Throughout history, horses have been helpful. People ride horses for transportation, amusement, sport, and labor. However, it may be surprising to learn that horses can help our minds and bodies, as well.
But for those with a strong bond with horses, it’s not surprising that horses can help therapeutically.
“Physically taking care of horses saved my life.”
“Yes, people will say animals teach responsibility they can’t eat without you,” says Cindy Kohlmaier, a resident of Pine Plains, N.Y. and life-long owner of horses. But they do so much more, she asserts.
From growing up around horses, Amy LaValley, owner of Adirondack Stable and Equestrian Center LLC in West Chazy, says there is a “mystical, special bond” between horses and humans.
“As a teenager, [horses] got me through a lot,” says LaValley, a therapeutic riding instructor certified by the North American Riding for the Handicapped Association (NARHA). “It’s amazing what horses do for people.”
And she’s not the only one who feels this way. Cindy Kohlmaier knows the healing power of horses, too.
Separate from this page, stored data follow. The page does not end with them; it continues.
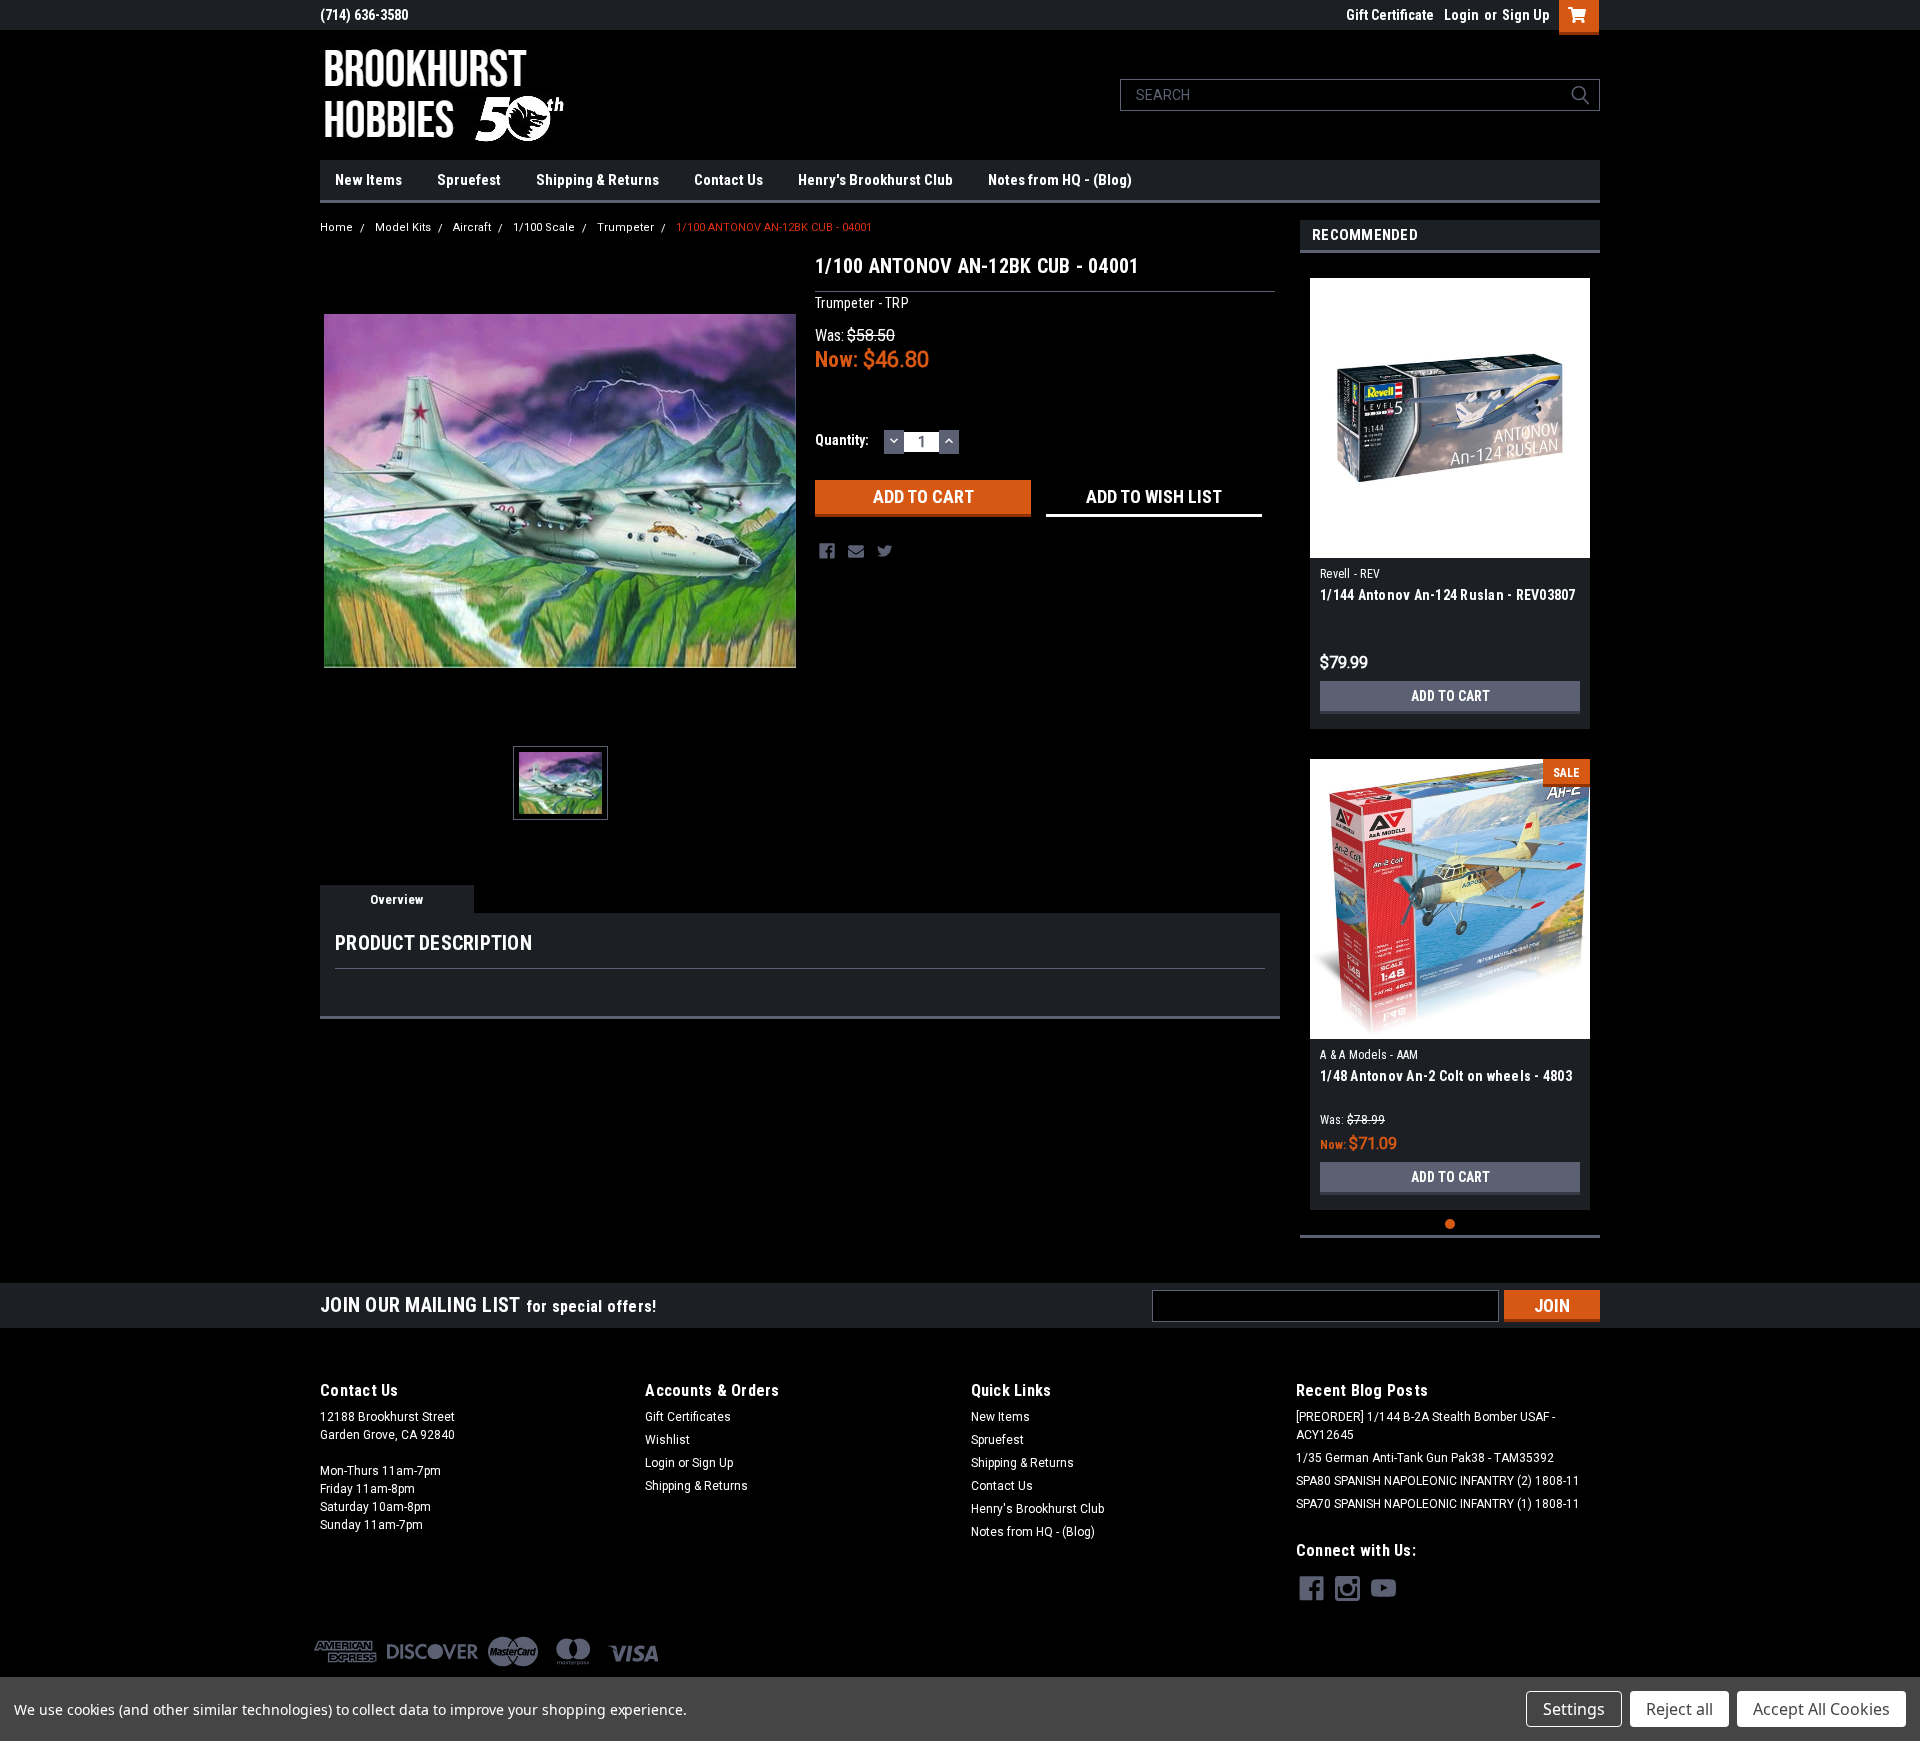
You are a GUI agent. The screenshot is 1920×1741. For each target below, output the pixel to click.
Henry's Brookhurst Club (875, 180)
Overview (396, 899)
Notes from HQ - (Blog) (1060, 180)
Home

“Physically taking care of horses saved my life,” Kohlmaier says. Personal and family tragedies plagued this mother of four, but her bond with horses helped her overcome and manage her emotional and physical pain.
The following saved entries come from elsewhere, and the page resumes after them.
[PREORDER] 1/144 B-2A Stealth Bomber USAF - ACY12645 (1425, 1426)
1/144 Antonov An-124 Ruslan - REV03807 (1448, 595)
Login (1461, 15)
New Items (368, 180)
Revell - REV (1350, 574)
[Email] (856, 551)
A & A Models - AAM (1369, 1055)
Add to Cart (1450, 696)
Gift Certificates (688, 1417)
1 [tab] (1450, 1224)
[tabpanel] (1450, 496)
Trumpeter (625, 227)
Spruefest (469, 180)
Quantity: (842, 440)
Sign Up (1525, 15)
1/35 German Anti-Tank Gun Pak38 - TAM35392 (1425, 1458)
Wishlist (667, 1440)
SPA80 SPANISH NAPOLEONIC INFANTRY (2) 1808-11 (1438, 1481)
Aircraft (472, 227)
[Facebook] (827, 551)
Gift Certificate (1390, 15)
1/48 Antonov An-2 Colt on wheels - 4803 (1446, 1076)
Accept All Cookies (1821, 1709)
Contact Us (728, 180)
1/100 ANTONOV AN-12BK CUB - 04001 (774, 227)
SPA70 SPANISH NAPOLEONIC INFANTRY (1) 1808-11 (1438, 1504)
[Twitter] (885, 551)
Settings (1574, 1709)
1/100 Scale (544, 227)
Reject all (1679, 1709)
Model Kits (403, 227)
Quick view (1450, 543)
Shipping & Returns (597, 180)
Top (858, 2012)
Horses can help “physically, mentally, and cognitively,” LaValley states. Horses are like mirrors, she adds. “Calm self, calm horse.”
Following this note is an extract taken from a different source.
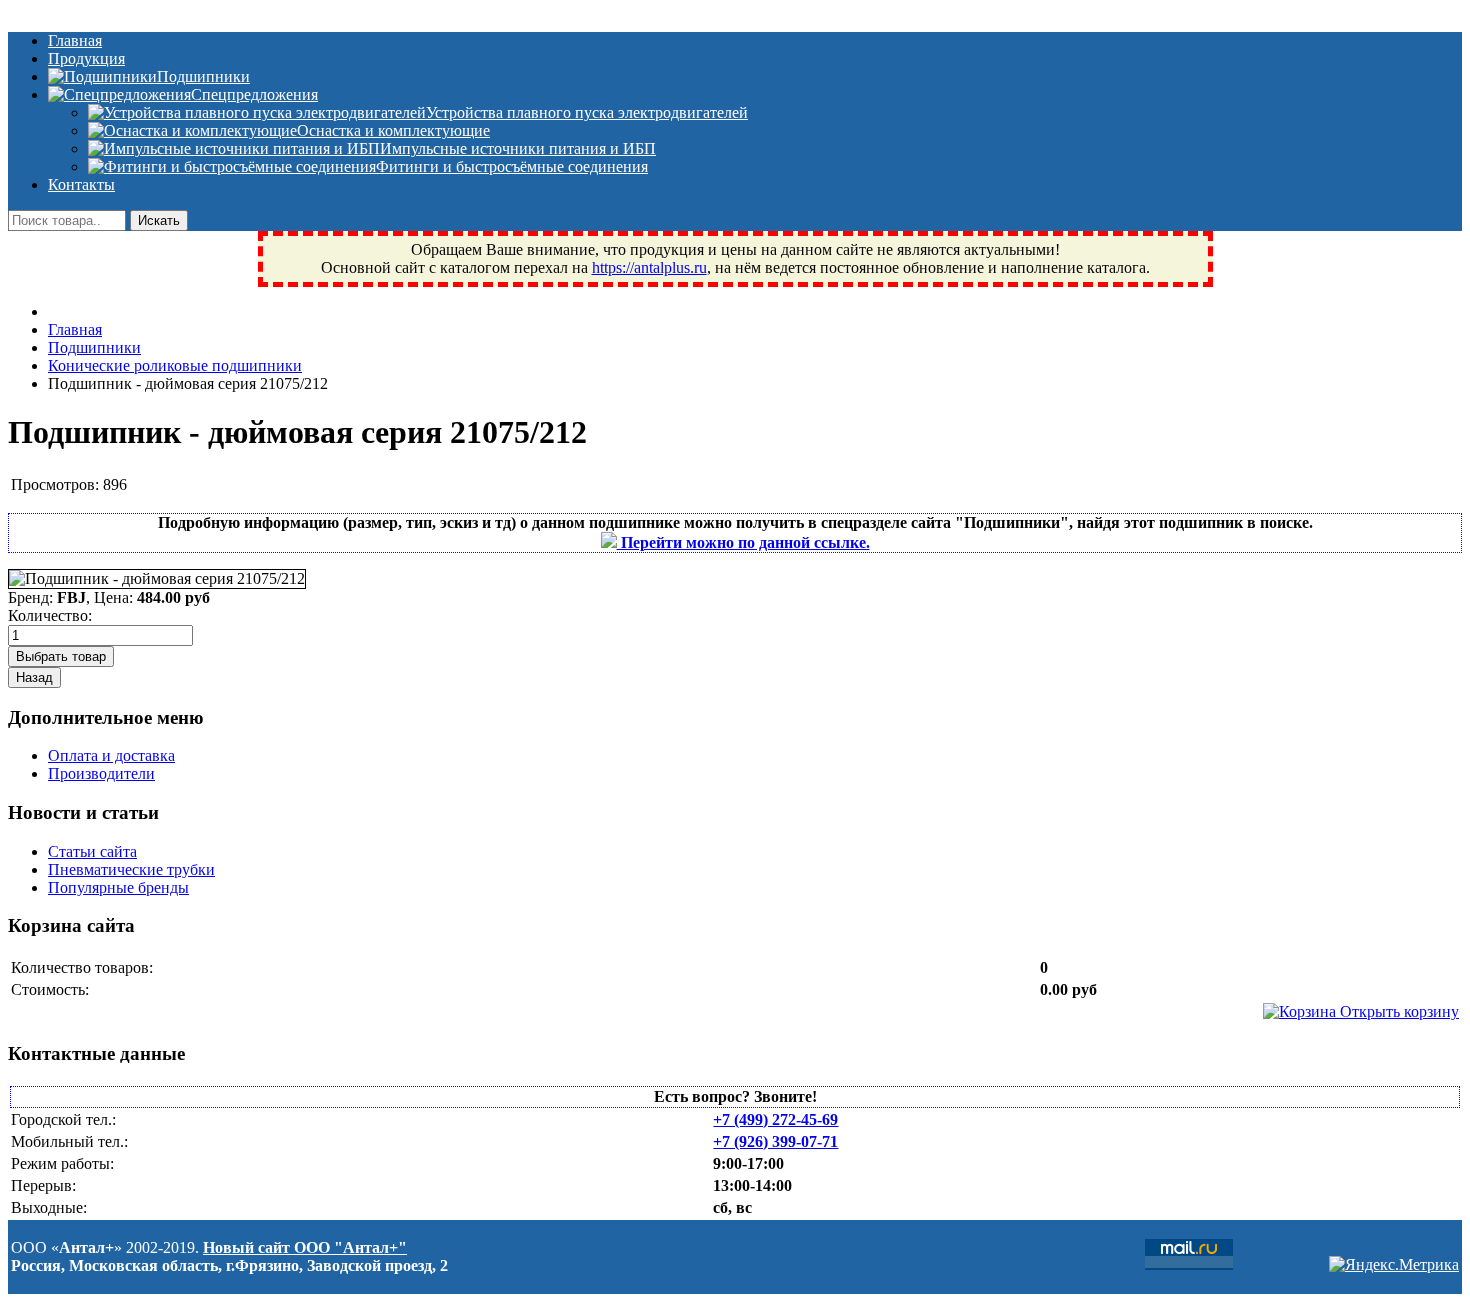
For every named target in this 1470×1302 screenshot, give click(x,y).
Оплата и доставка (111, 755)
With horse-assisted therapies, horses are specially selected based on size (in height and width), age, and personality traits. An older horse that is patient, honest, kind, willing, and tolerant is ideal, according to LaValley and the staff of EBC Physical Therapy (EBCPT) and Registered Nurse Associates, PLLC in Berne, N.Y.
“They have no clue they are being treated therapeutically.”
According to LaValley, the best part is that it doesn’t look like therapy. “It happens naturally. And it’s a barn, not a doctor’s office,” she emphasizes.
And other professionals providing horse-assisted therapies agree with her.
“The kids are smiling. They have no clue they are being treated therapeutically,” says Elizabeth Chauvot, co-founder, and professional physical therapist who is certified in hippotherapy at EBCPT. “It’s different. It takes kids out of the clinic, and you can see a lot of really nice changes that you can’t get anywhere else.”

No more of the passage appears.